Le renversement hier, lundi, du gouvernement Bayrou à une majorité de 364 députés contre 194 n’a pas surpris les observateurs attentifs de la vie politique française. Pour certains analystes, c’est la traduction visible d’un malaise socio-politique généré par une succession de choix politiques depuis au moins une décennie.
“ (...) L’évolution du modèle économique et social français, au fil des dernières décennies, a eu pour effet de renforcer la concentration de la richesse au sommet de la distribution, tout en affaiblissant progressivement les mécanismes de redistribution et de protection au profit des classes moyennes et populaires”, explique à TRT Français, l'économiste Hugo Spring-Ragain du Centre d'études diplomatiques et stratégiques (CEDS) de Paris.
Ce déséquilibre, souligne-t-il, “est moins le fruit d’un projet idéologique assumé que le résultat d’un enchaînement de réformes, d’arbitrages budgétaires et d’orientations macroéconomiques qui ont favorisé les détenteurs de capital, sans suffisamment compenser les effets de long terme sur les revenus du travail”.
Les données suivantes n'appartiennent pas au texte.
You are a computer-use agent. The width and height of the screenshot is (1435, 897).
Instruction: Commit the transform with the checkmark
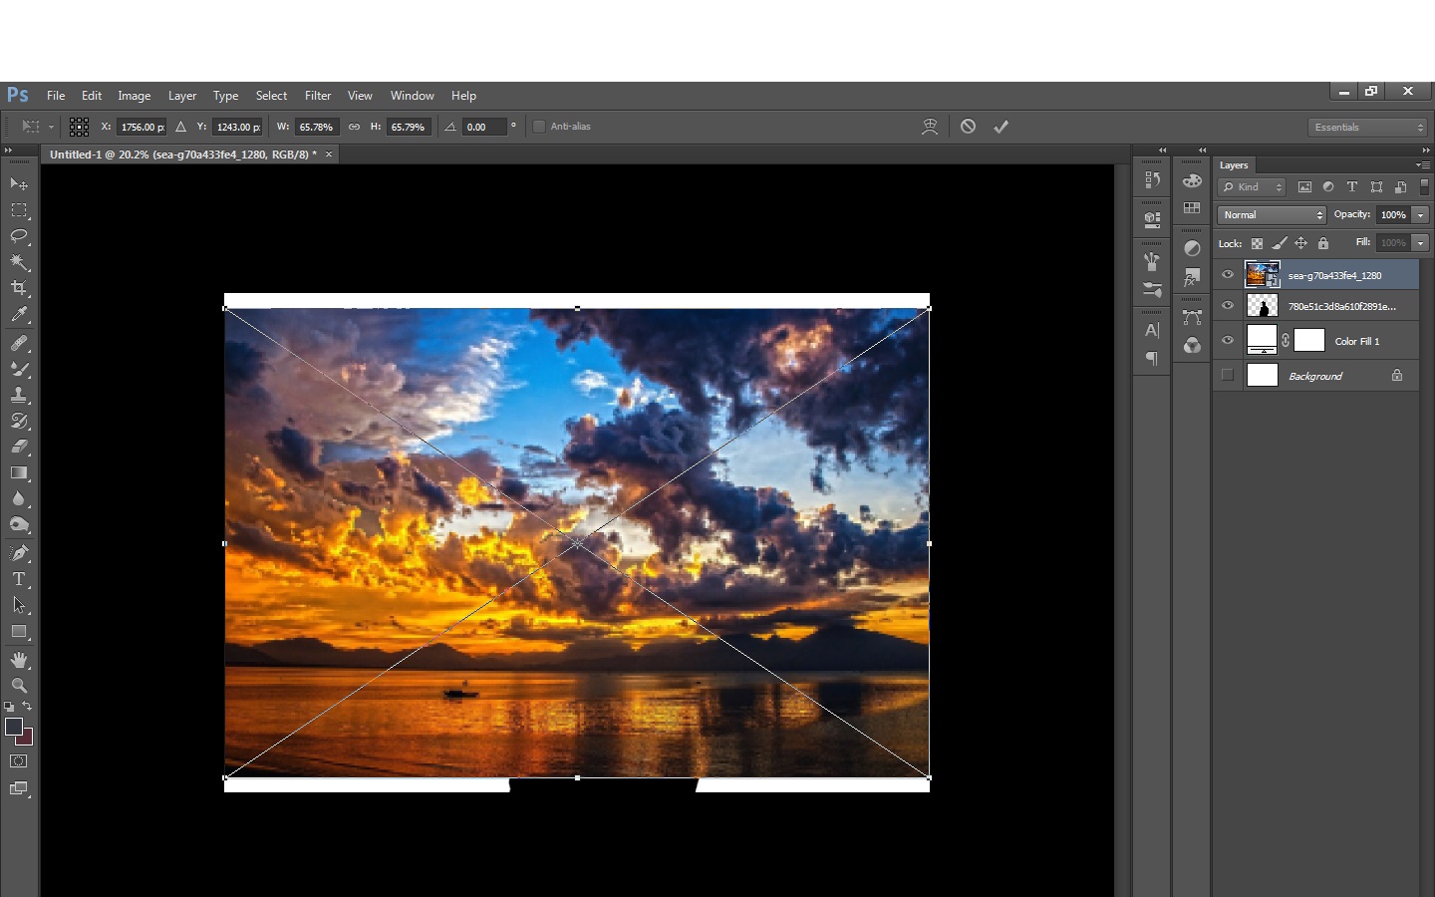(1001, 127)
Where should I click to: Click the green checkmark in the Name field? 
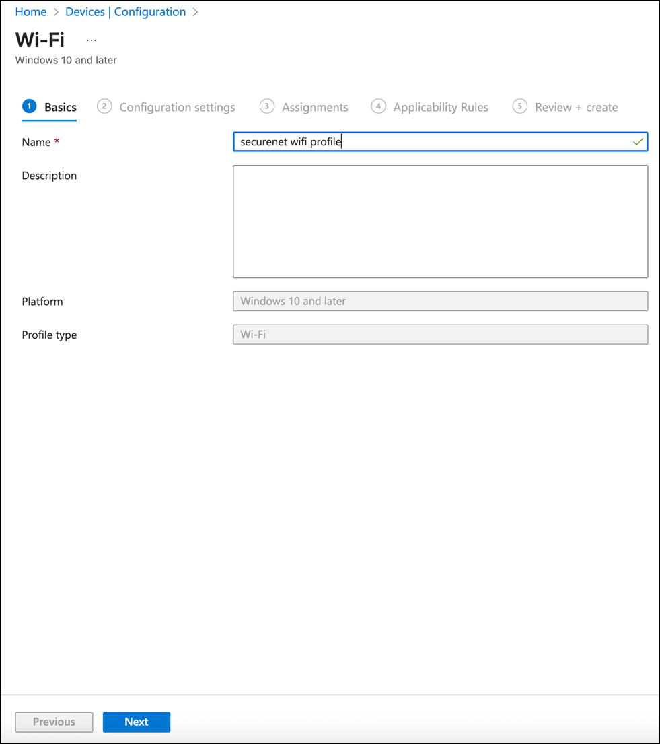(x=638, y=142)
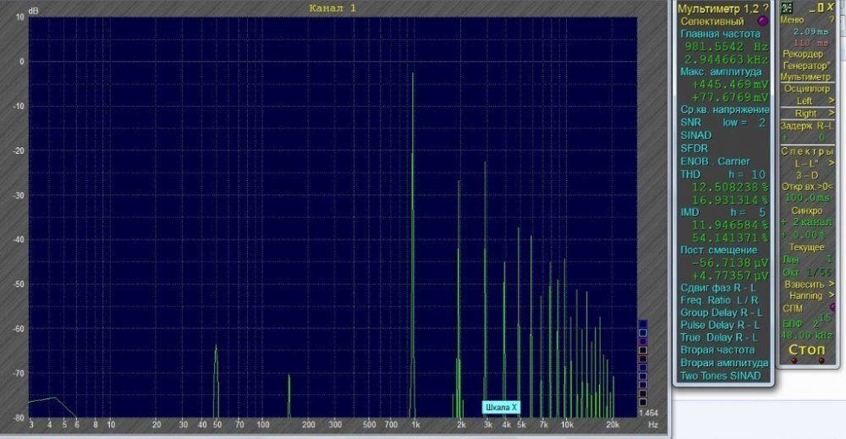Image resolution: width=846 pixels, height=439 pixels.
Task: Toggle the purple СПМ indicator
Action: [833, 308]
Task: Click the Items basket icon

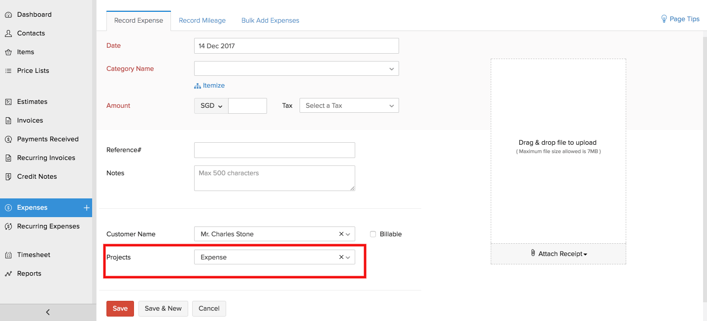Action: coord(8,52)
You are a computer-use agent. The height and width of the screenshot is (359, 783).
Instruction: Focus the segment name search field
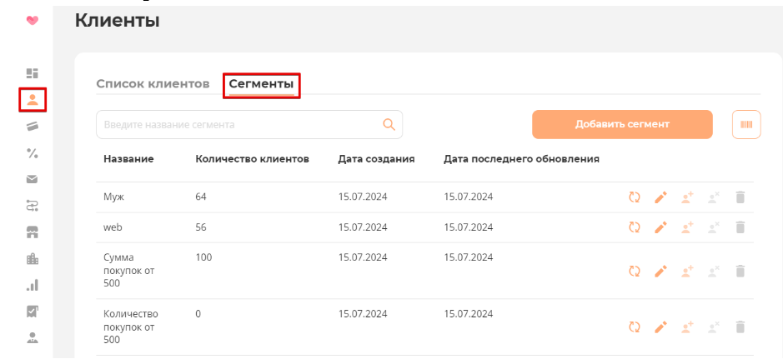pos(238,125)
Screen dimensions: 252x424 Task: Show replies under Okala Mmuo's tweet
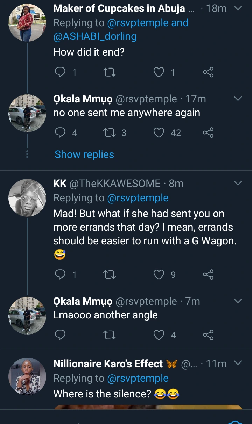coord(84,154)
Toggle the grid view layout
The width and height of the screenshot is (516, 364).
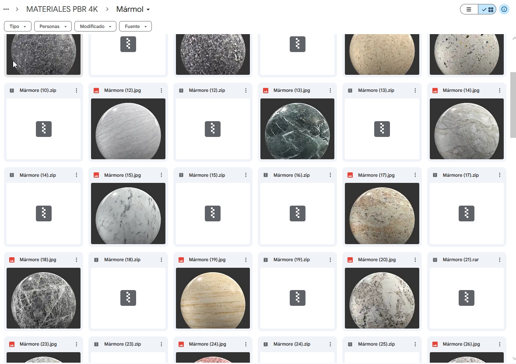pos(487,9)
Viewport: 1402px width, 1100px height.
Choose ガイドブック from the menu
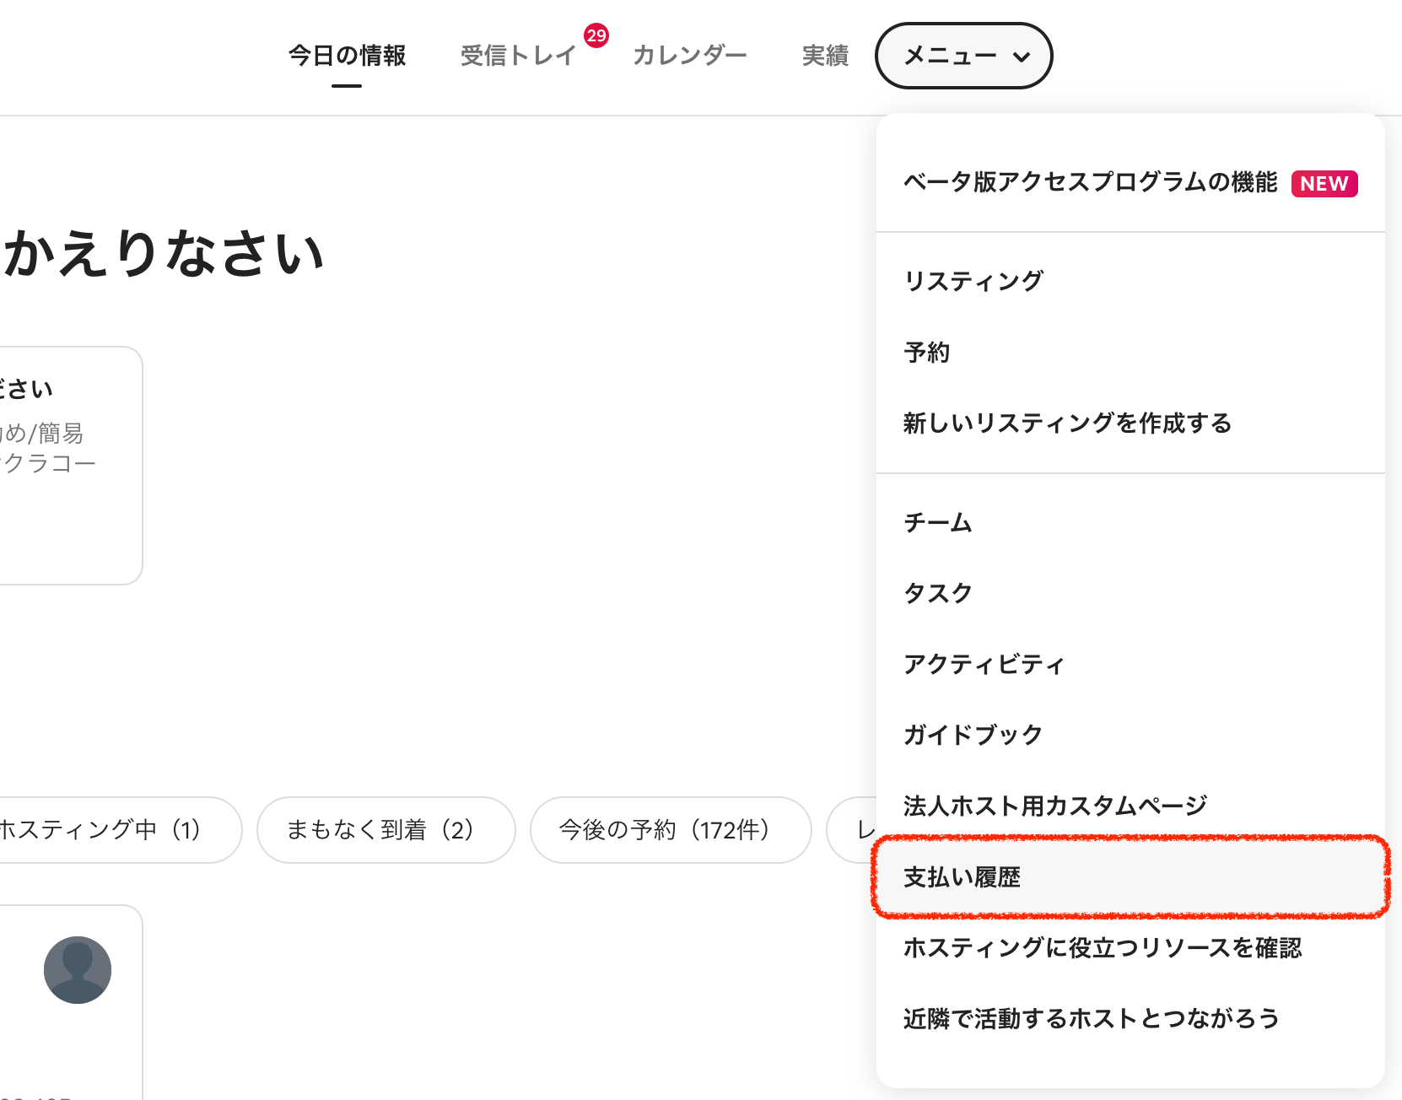tap(973, 735)
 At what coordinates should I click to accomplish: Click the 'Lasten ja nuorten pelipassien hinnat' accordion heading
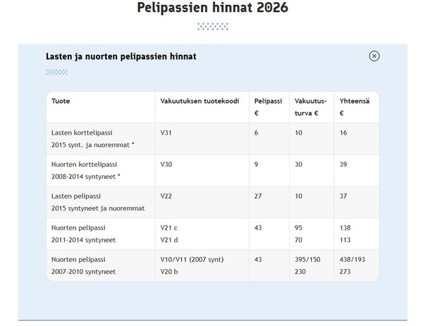[x=121, y=56]
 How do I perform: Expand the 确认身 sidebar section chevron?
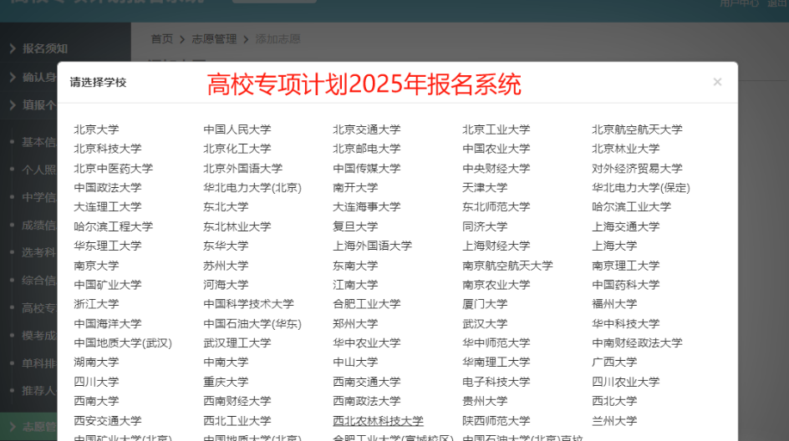point(13,77)
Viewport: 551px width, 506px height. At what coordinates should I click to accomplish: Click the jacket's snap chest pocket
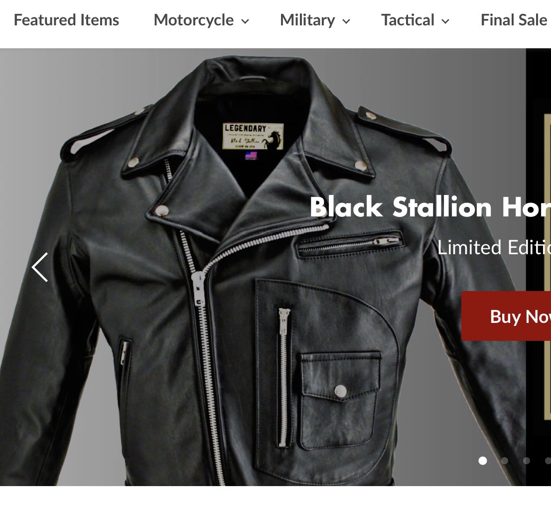point(340,400)
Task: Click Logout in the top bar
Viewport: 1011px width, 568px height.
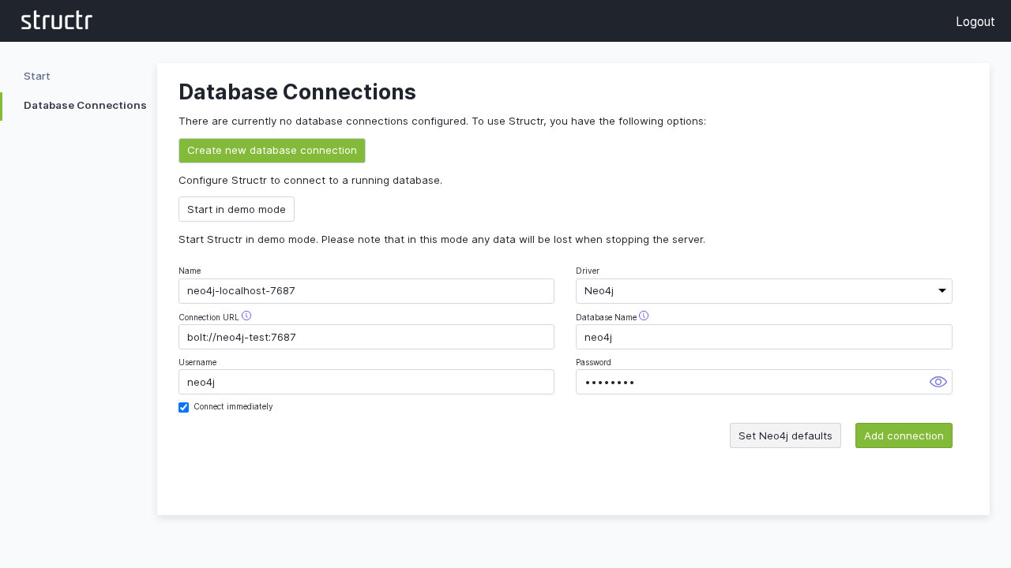Action: (x=975, y=21)
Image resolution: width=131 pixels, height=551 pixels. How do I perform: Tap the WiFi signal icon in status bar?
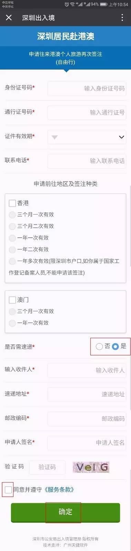pos(72,4)
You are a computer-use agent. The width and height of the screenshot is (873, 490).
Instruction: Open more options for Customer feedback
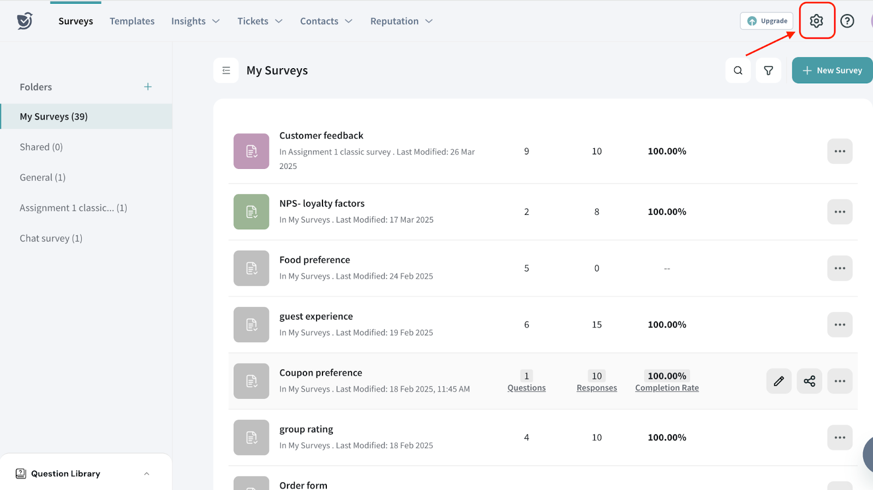tap(840, 151)
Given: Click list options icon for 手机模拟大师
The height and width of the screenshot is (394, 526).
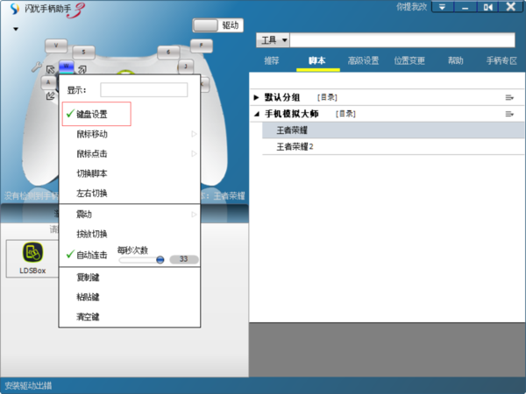Looking at the screenshot, I should [x=509, y=114].
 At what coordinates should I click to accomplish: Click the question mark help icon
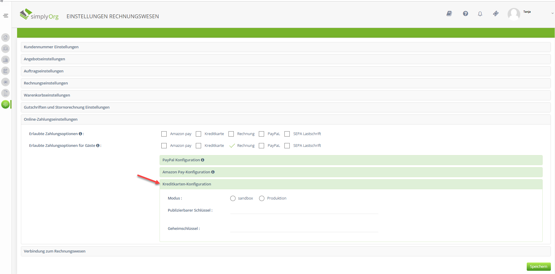[465, 14]
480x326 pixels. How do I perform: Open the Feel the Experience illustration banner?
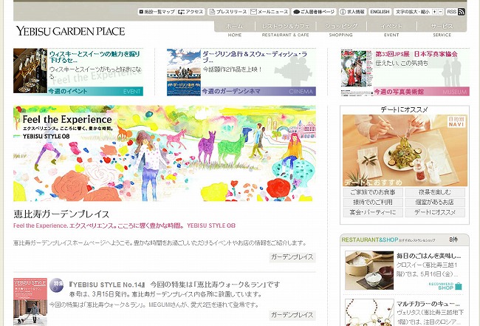(x=164, y=153)
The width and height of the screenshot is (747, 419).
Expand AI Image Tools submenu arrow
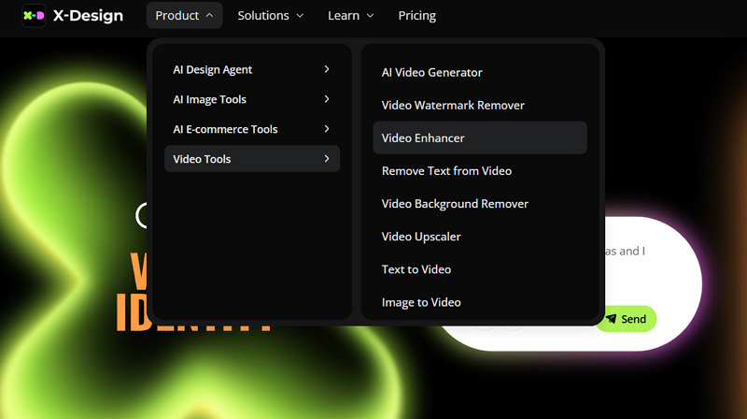click(x=327, y=99)
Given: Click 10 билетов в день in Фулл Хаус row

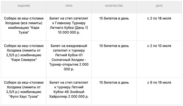Looking at the screenshot, I should 114,83.
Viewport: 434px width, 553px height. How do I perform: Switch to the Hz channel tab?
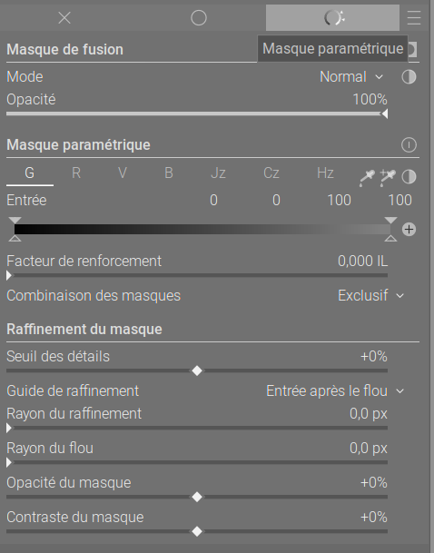pyautogui.click(x=325, y=173)
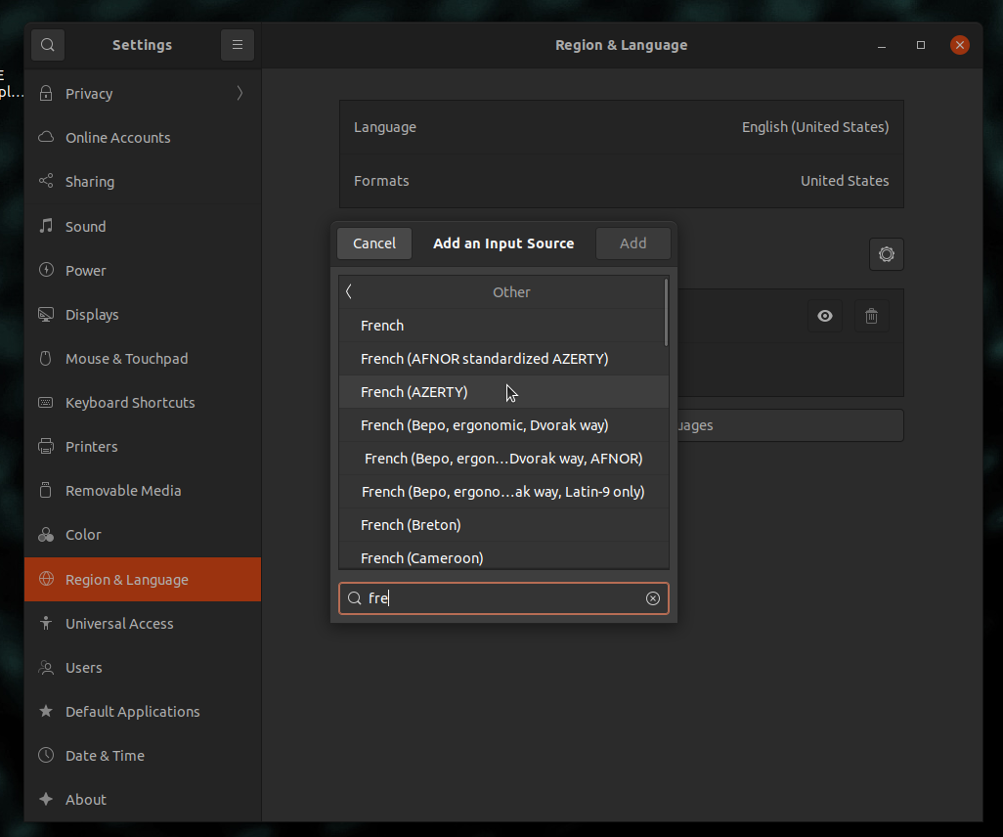Select French (Breton) input source

pos(411,525)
En effet, ces dernières années la gauche française a ravivé ses critiques contre Emmanuel Macron qu’elle a qualifié de “président des riches” du fait des avantages concédés à ces derniers.
“Président des riches”?
Au début de son premier mandat en 2017, le président français a, en effet, supprimé un impôt sur la fortune. Ce qui, d'après l’opposition, a contribué à accentuer les clivages entre classes sociales.
Du reste, le "Global Wealth Report", rapport annuel de la banque suisse UBS publié en août 2023, a révélé que le nombre de millionnaires en France avait sensiblement évolué, avec notamment 2,8 millions de personnes dont le patrimoine immobilier et financier dépasse un million de dollars en 2022. Le rapport projette même que le nombre de millionnaires en France pourrait atteindre 4 millions de personnes en 2027.
"Les millionnaires français peuvent dire merci aux cadeaux fiscaux de Macron", avait commenté en son temps sur X la cheffe de file de La France insoumise (gauche radicale) au Parlement européen, Manon Aubry.
L'économiste Hugo Spring-Ragain y voit “une dynamique plus profonde”, marquée par la “concentration du patrimoine chez une minorité”, une “fiscalité devenue écrasante pour les classes moyennes”, “l’essor des emplois précaires, la désindustrialisation de certains territoires, le recul relatif des services publics dans les zones les plus fragiles”.
Pauvreté en hausse
Tous ces processus ont contribué à fragiliser durablement une partie de la population tout en renforçant les positions déjà dominantes, insiste l'économiste.
Résultat : en un an, le taux de pauvreté a augmenté de 0,9 point, passant de 14,4% en 2022 à 15,4% en 2023, selon l'Insee dans son dernier rapport publié en juillet 2025. "Un niveau inégalé" depuis 29 ans.

Concrètement, 9,8 millions de personnes se trouvaient en 2023 en situation de pauvreté monétaire, c'est-à-dire qu'elles disposaient de revenus mensuels inférieurs au seuil de pauvreté, fixé à 60% du revenu médian, soit 1.288 euros pour une personne seule.
Contrairement aux riches qui ont bénéficié de la baisse de certains impôts au début du premier mandat de Macron, les Français ont été privés de certaines aides et indemnités. Une situation qui, d'après Michel Duée, chef du département ressources et conditions de vie des ménages à l'Insee, a contribué à accentuer la pauvreté en France.
"Cette hausse s'explique par l'arrêt des aides exceptionnelles, notamment l'indemnité inflation et la prime exceptionnelle de rentrée, qui avaient été mises en place en 2022 pour soutenir le pouvoir d'achat", explique-t-il. "L'autre élément d'explication, c'est la hausse, parmi les non-salariés, de la part des micro-entrepreneurs dont les revenus sont faibles".
Il apparaît ainsi qu’en France, il y a comme une valorisation des hauts patrimoines en plus du traitement fiscal préférentiel des revenus du capital d’un côté, contre la stagnation des revenus du travail et la persistance de l’appauvrissement, de l’autre.
C’est dire que la tâche du prochain Premier ministre s’annonce ardue, d’autant plus que la grogne ne cesse de monter, rapellant le mouvement des "Gilets jaunes" qui a secoué la France en 2018-2019.
Un mouvement "citoyen" né durant l'été sur les réseaux sociaux sous le slogan "Bloquons tout", a appelé à paralyser le pays demain.